Stored data:
BEGIN

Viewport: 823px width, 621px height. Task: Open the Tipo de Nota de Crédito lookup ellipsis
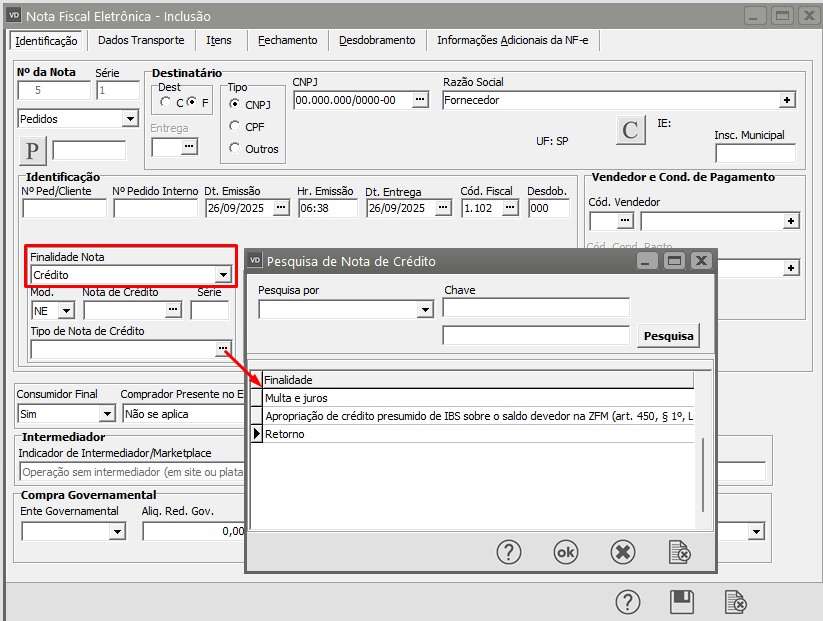coord(221,349)
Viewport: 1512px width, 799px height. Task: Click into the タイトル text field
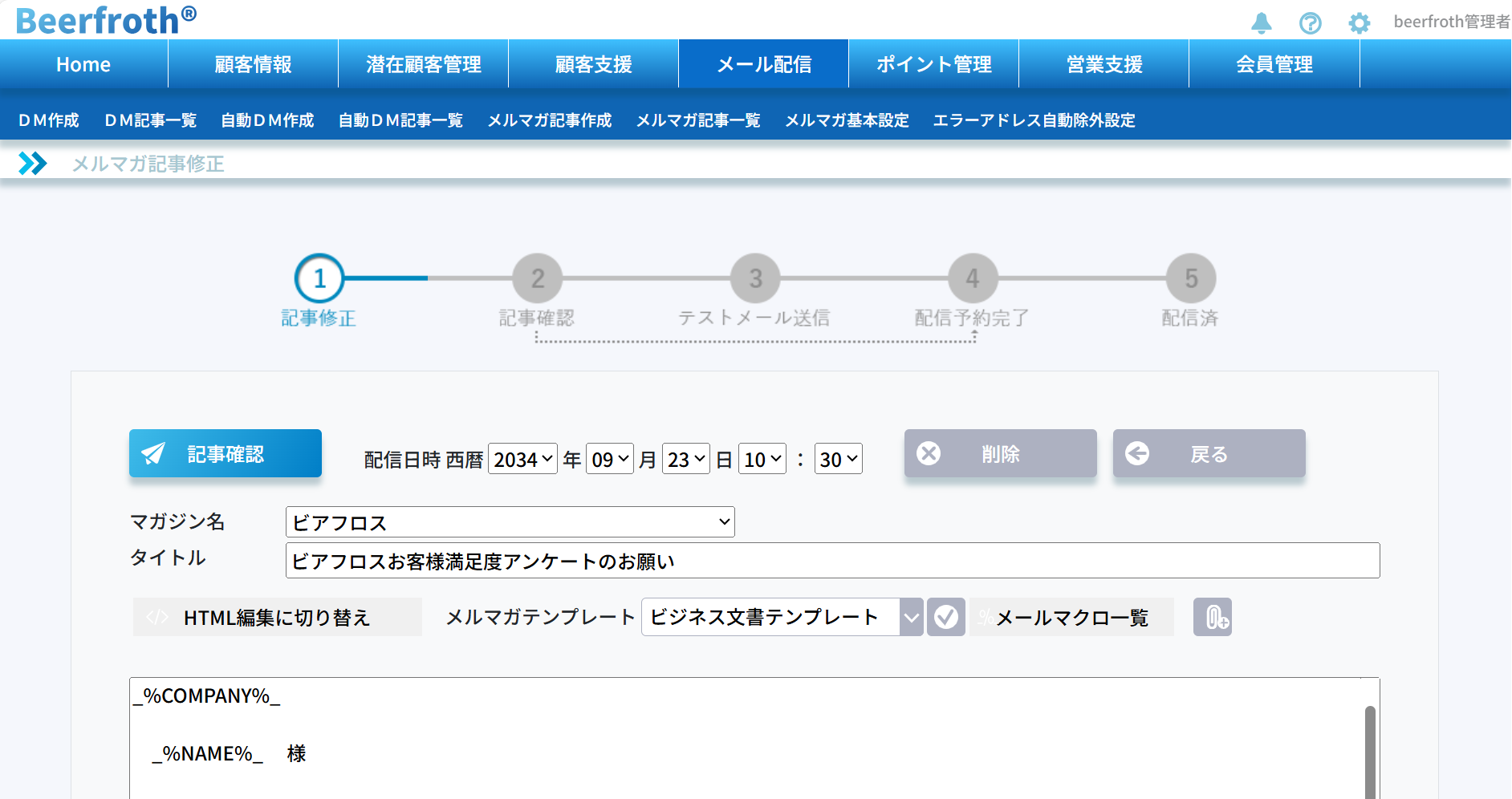[x=832, y=561]
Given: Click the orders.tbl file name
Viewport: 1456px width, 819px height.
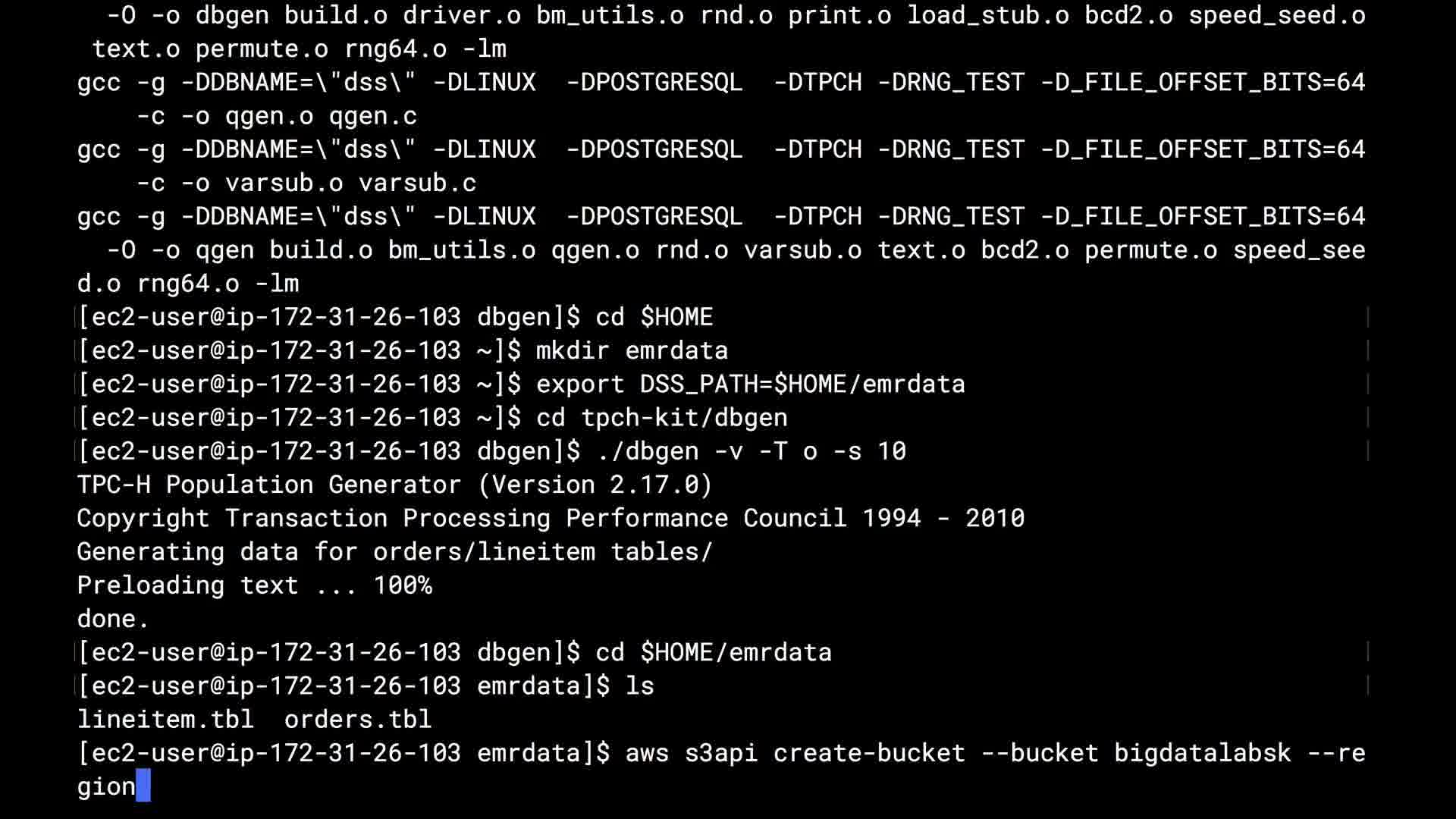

END

**INSTRUCTIONS TO FOLLOW:**
With the pictures set aside, copy each line above as written.

**SOLUTION TO THIS TASK:**
Viewport: 823px width, 621px height. Task: Open the Tipo de Nota de Crédito lookup ellipsis
coord(221,349)
Viewport: 1512px width, 799px height. Task: Click into the タイトル text field
[x=832, y=561]
Given: Click the orders.tbl file name
Viewport: 1456px width, 819px height.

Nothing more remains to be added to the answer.